== TASK TO COMPLETE ==
Without pictures, repeat exactly the lines from the one containing "Click the Developers puzzle icon" through the end of the entries.

Stored items:
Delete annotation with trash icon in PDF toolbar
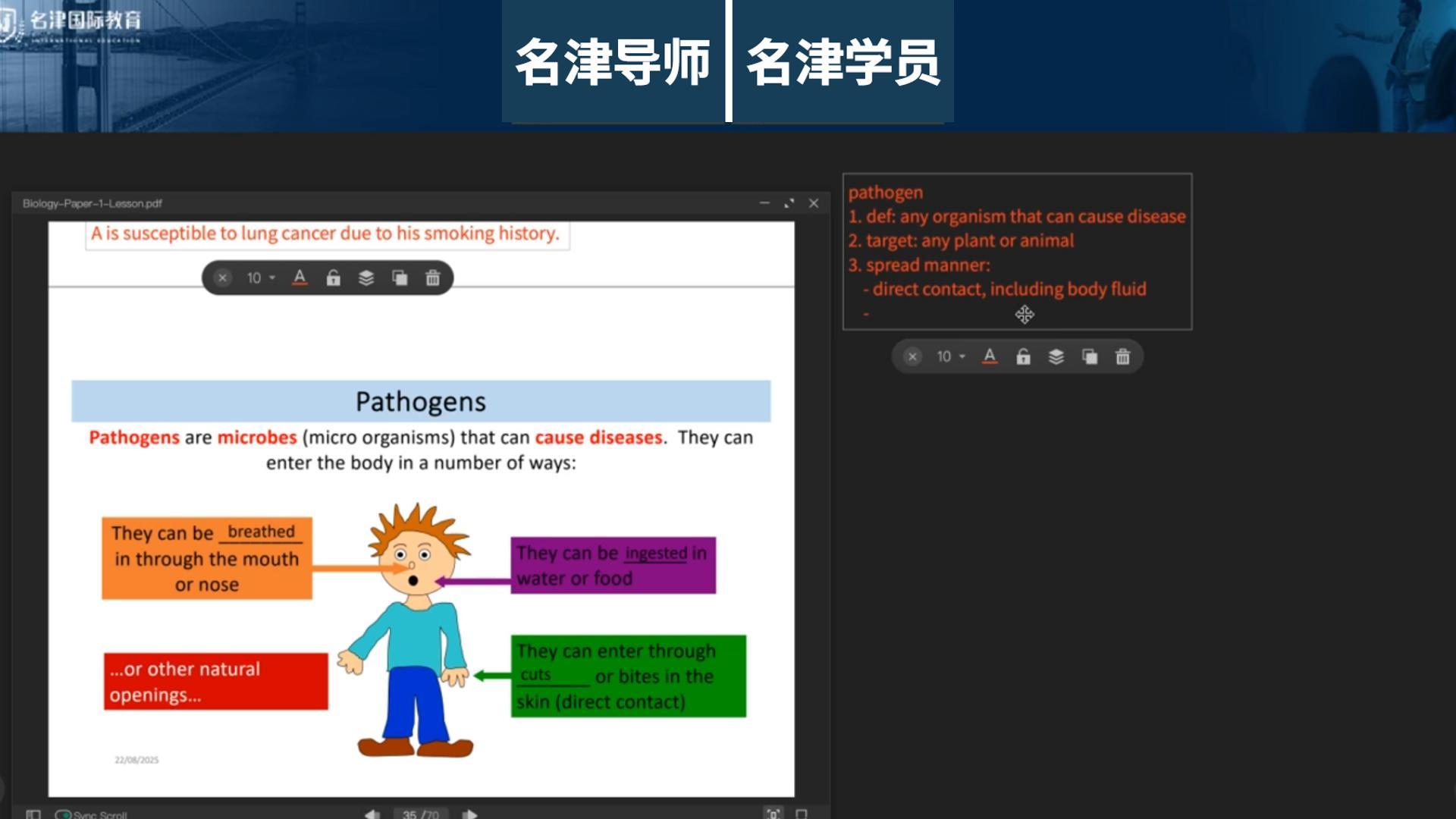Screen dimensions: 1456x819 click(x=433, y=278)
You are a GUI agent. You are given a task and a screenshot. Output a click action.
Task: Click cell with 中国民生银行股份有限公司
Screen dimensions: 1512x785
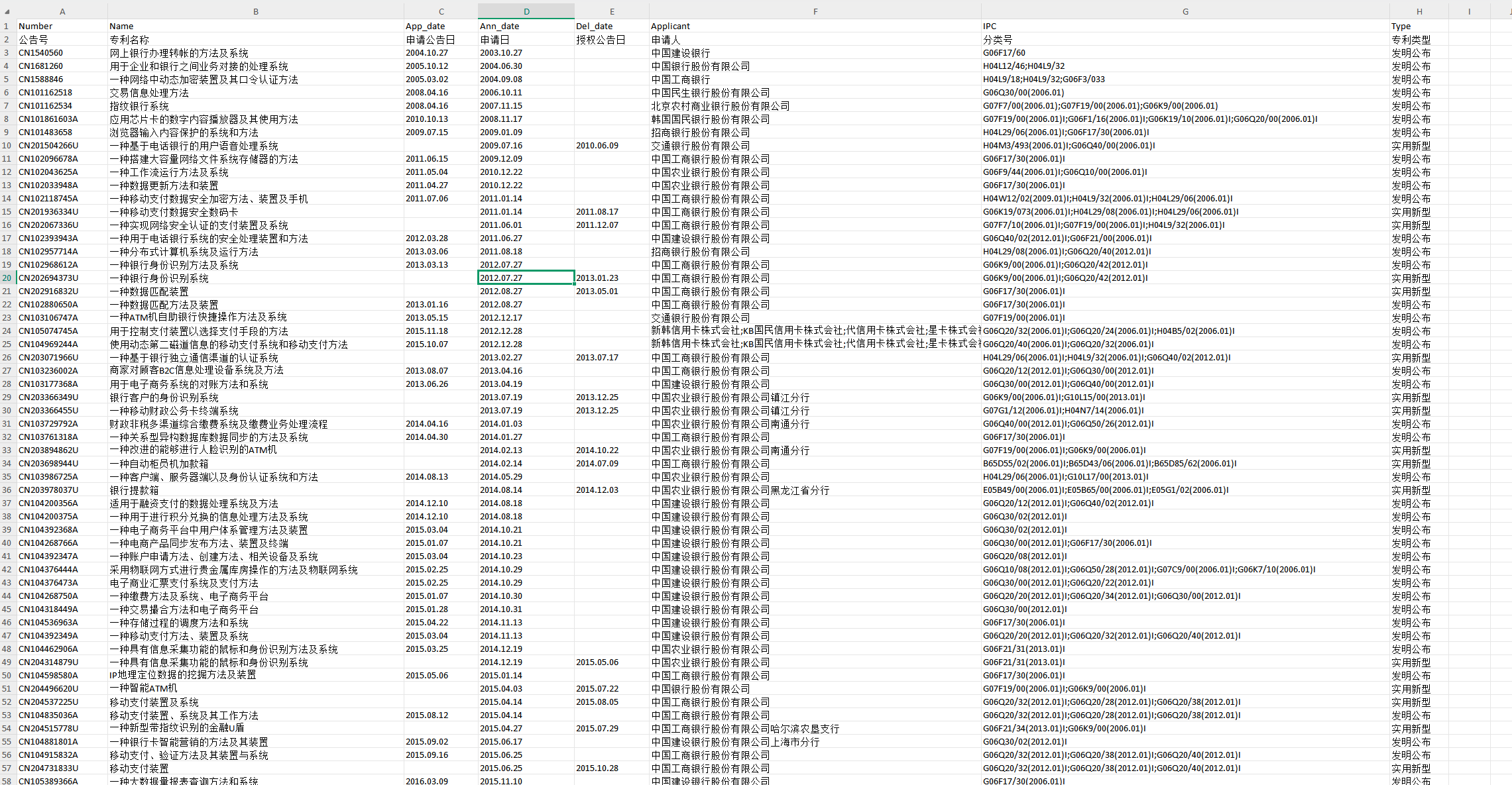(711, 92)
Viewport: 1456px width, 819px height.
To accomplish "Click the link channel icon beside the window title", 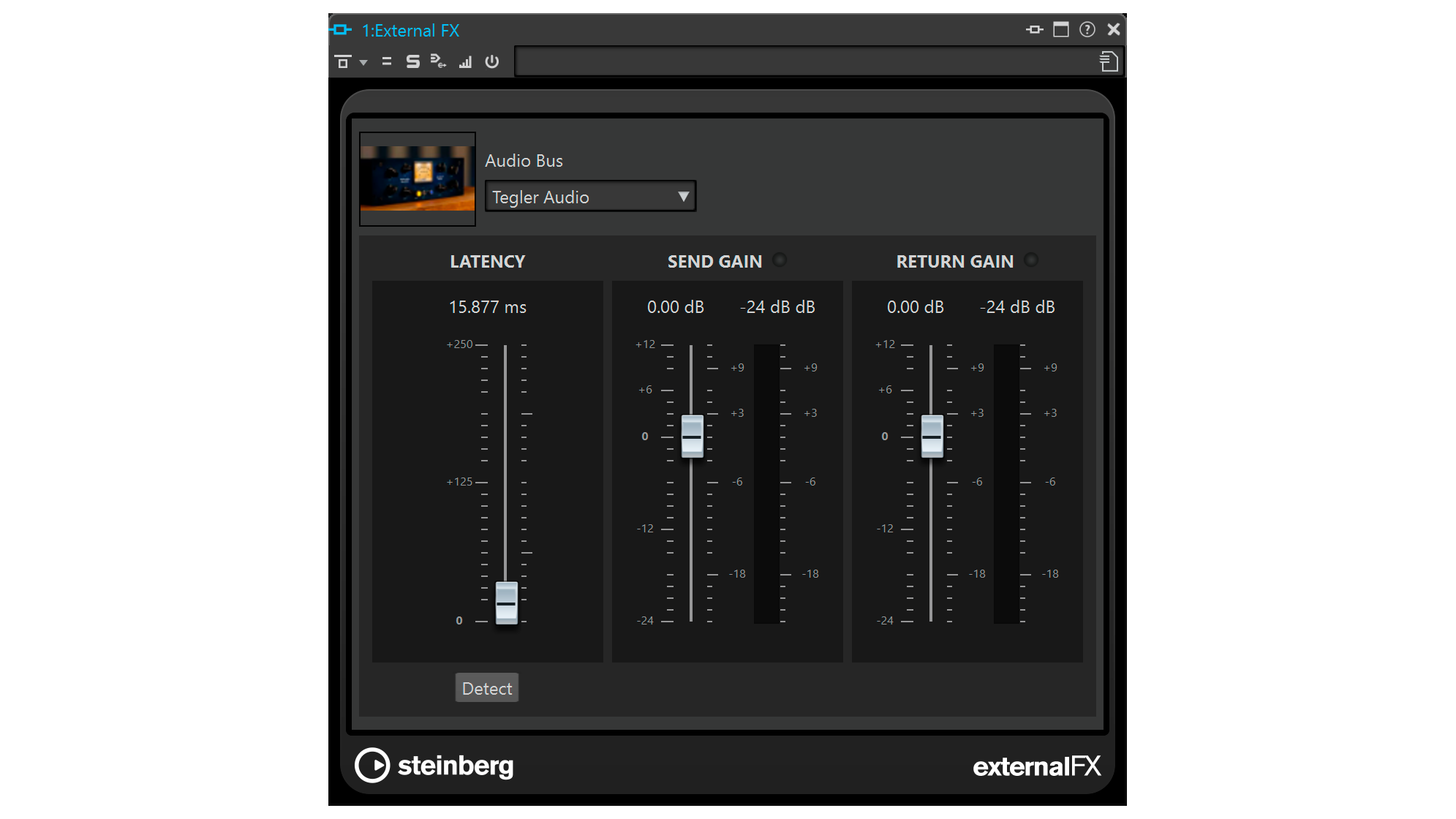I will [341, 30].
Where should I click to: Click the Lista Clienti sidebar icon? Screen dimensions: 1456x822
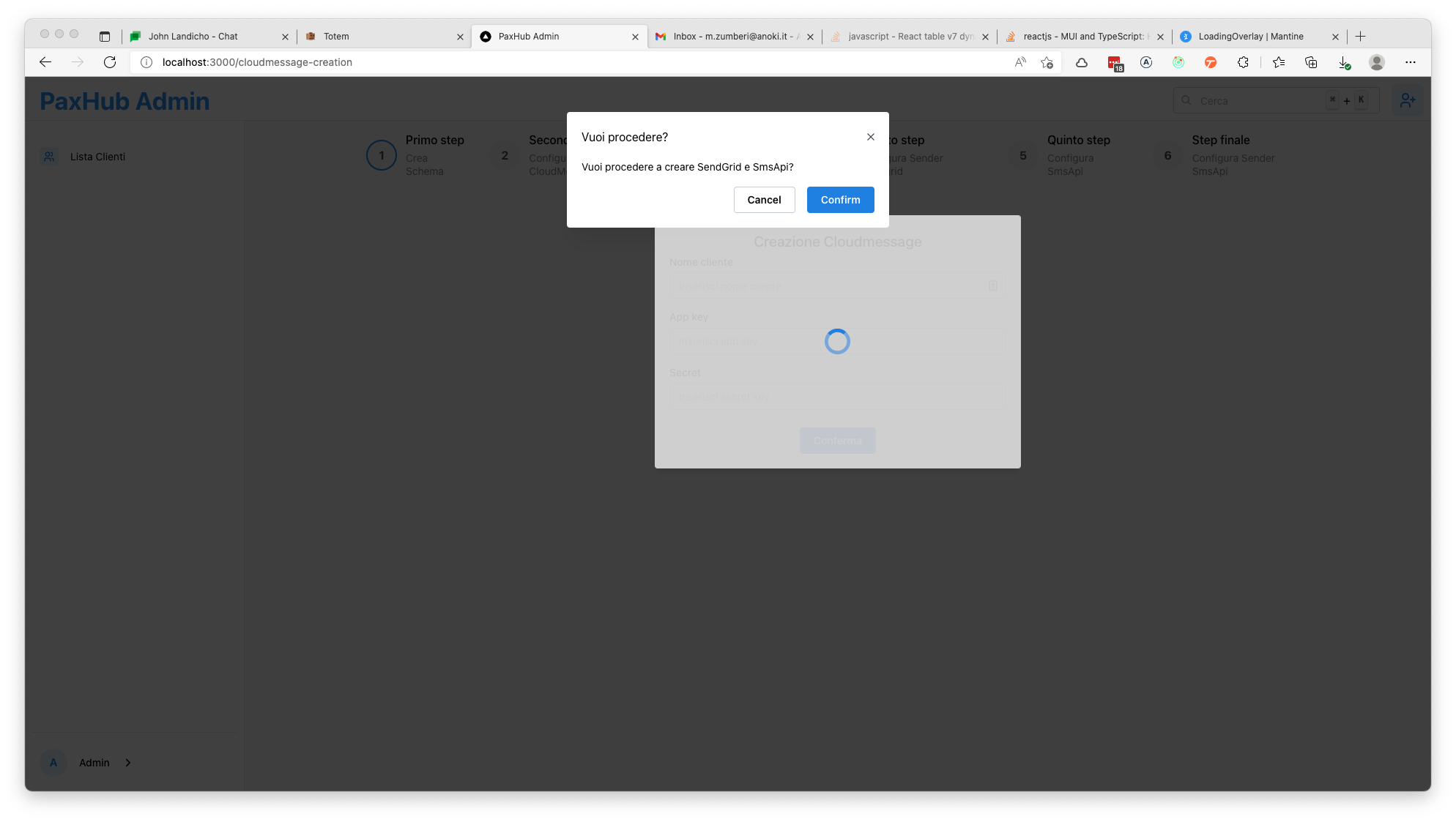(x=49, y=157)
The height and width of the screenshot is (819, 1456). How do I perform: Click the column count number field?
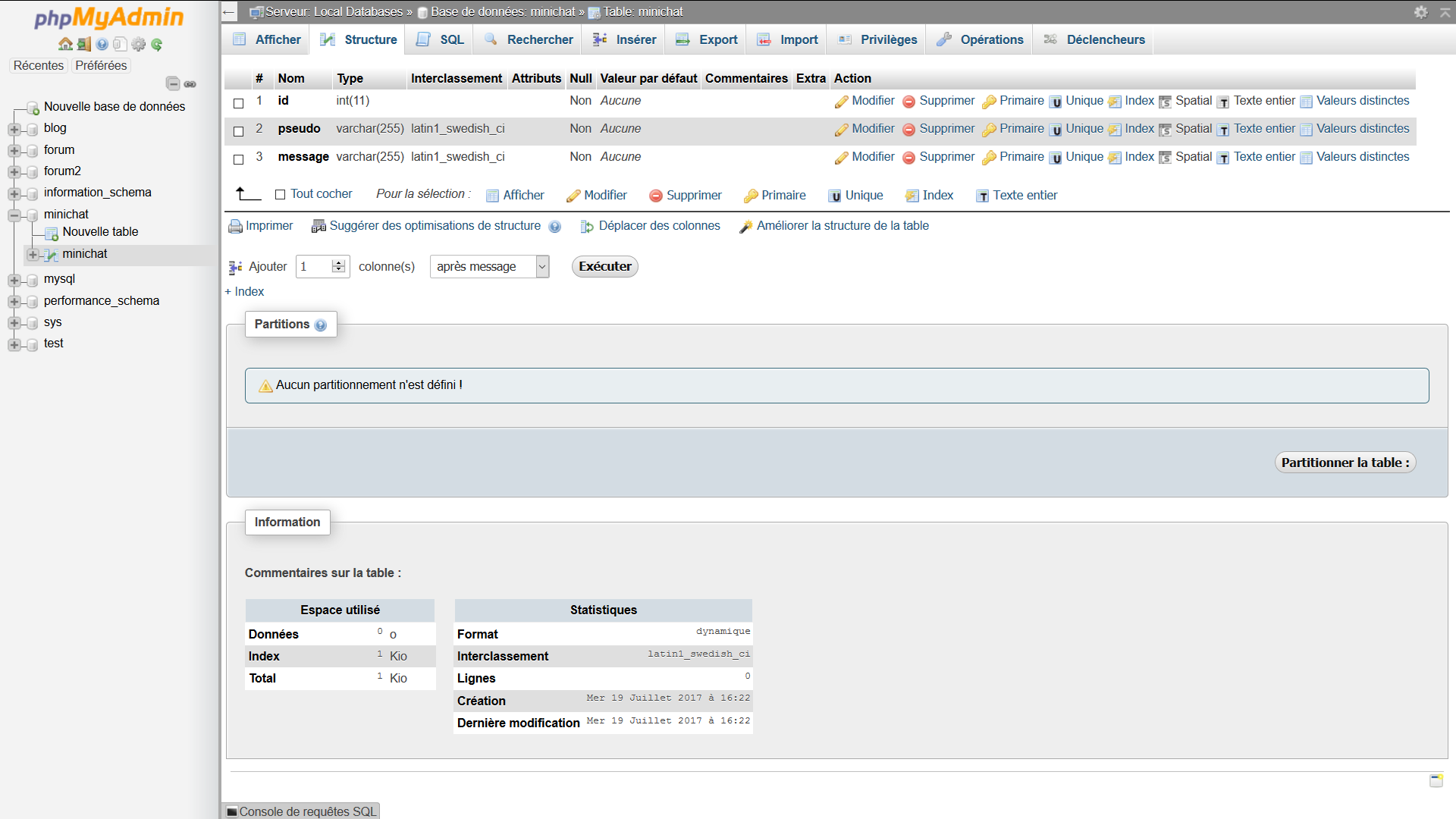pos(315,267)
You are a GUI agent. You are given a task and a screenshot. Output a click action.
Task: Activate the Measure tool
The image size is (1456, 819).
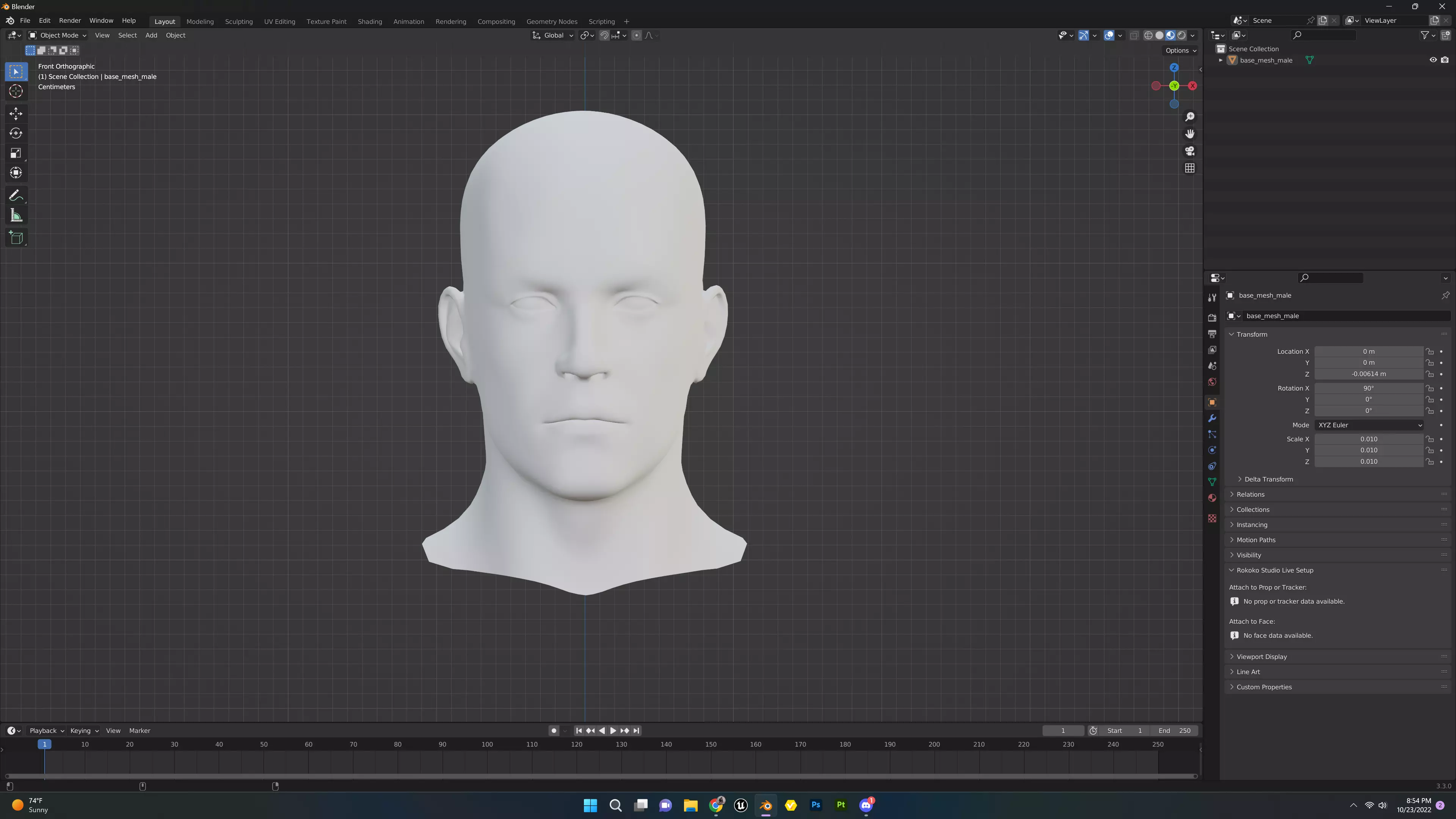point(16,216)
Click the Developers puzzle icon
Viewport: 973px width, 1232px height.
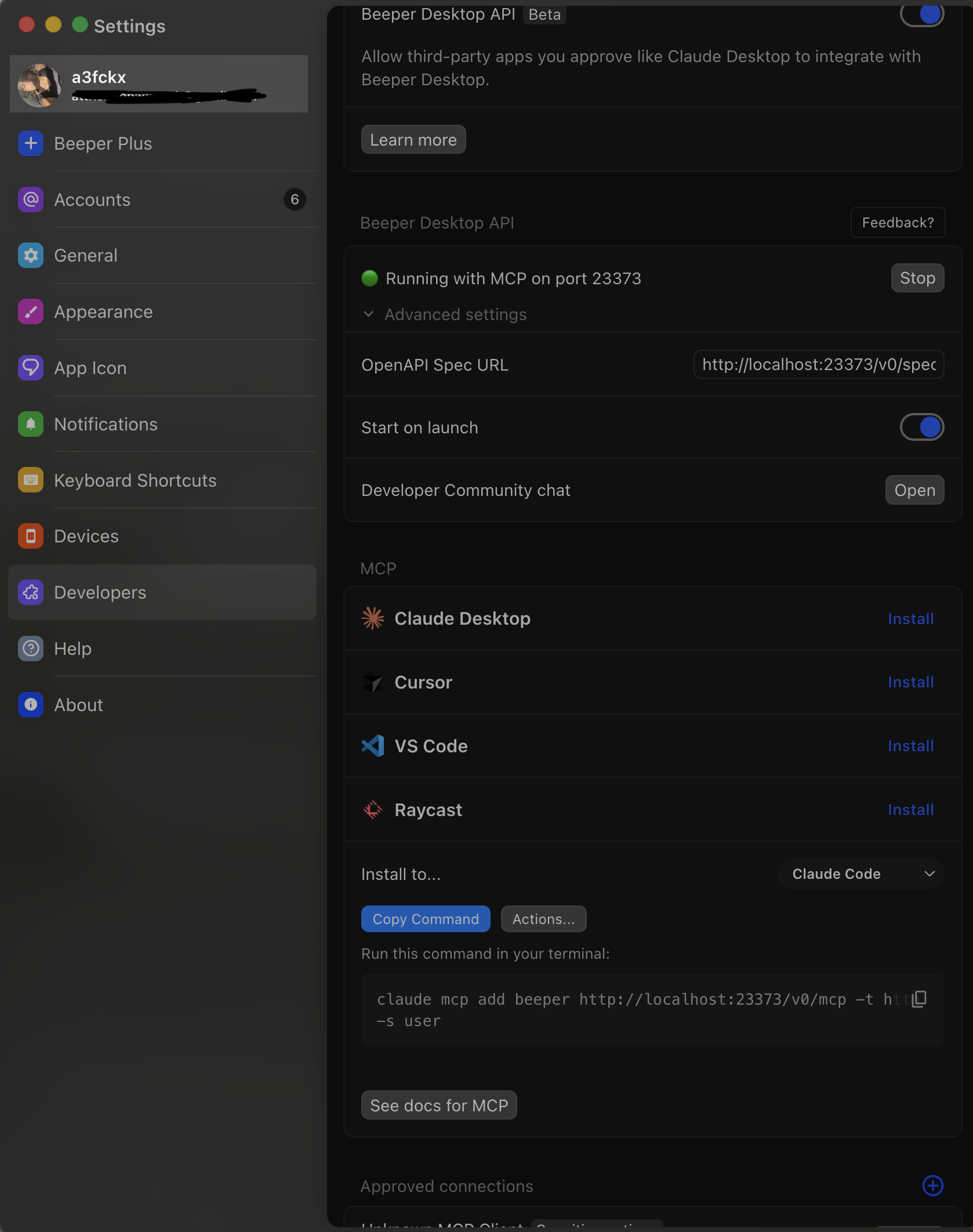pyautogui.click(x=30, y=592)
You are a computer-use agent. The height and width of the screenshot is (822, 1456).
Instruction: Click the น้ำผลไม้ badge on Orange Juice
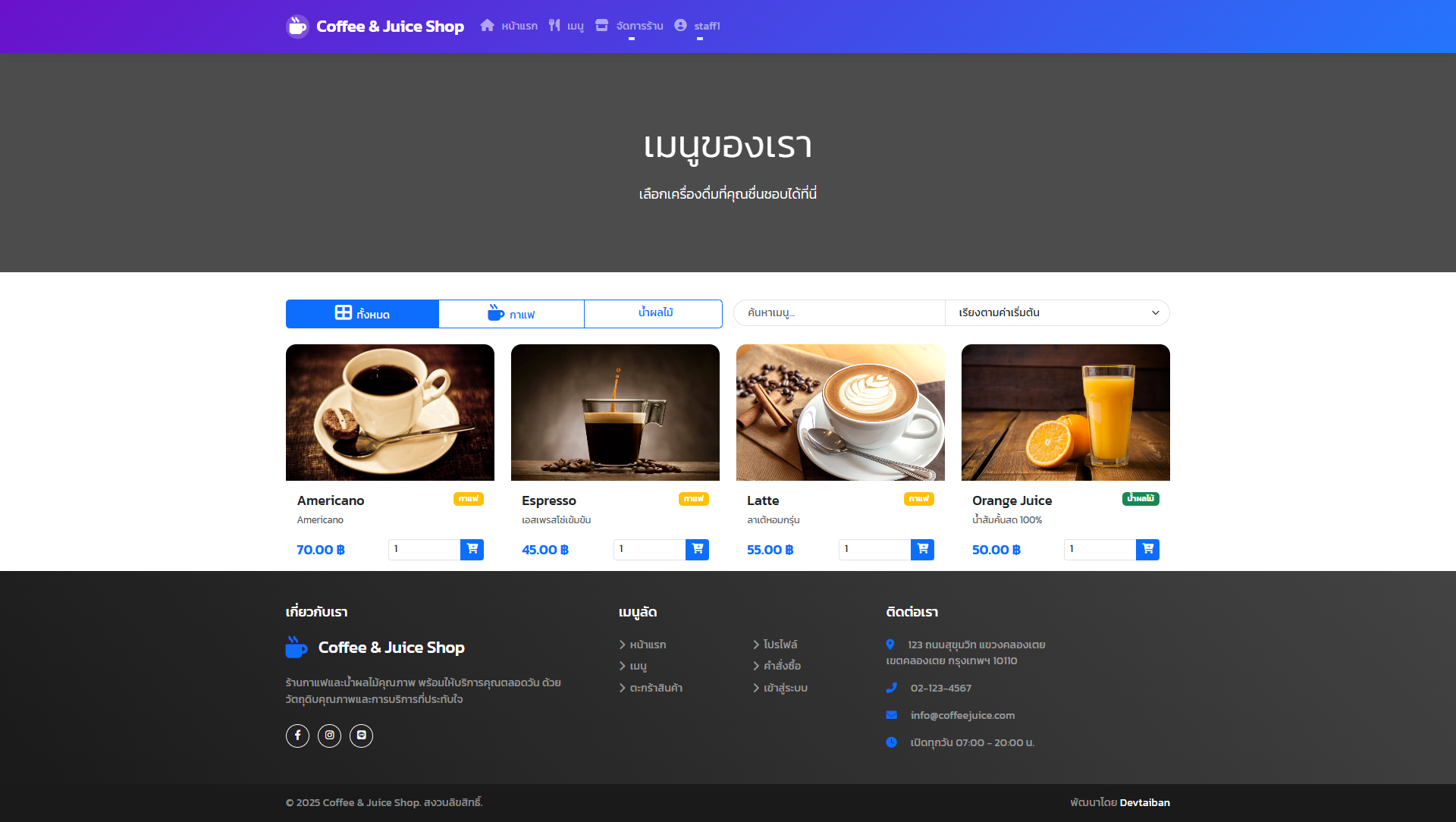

== WRITTEN ANSWER ==
Click the Developers puzzle icon
Viewport: 973px width, 1232px height.
pyautogui.click(x=30, y=592)
You are a computer-use agent. The height and width of the screenshot is (822, 1456).
Instruction: Click the น้ำผลไม้ badge on Orange Juice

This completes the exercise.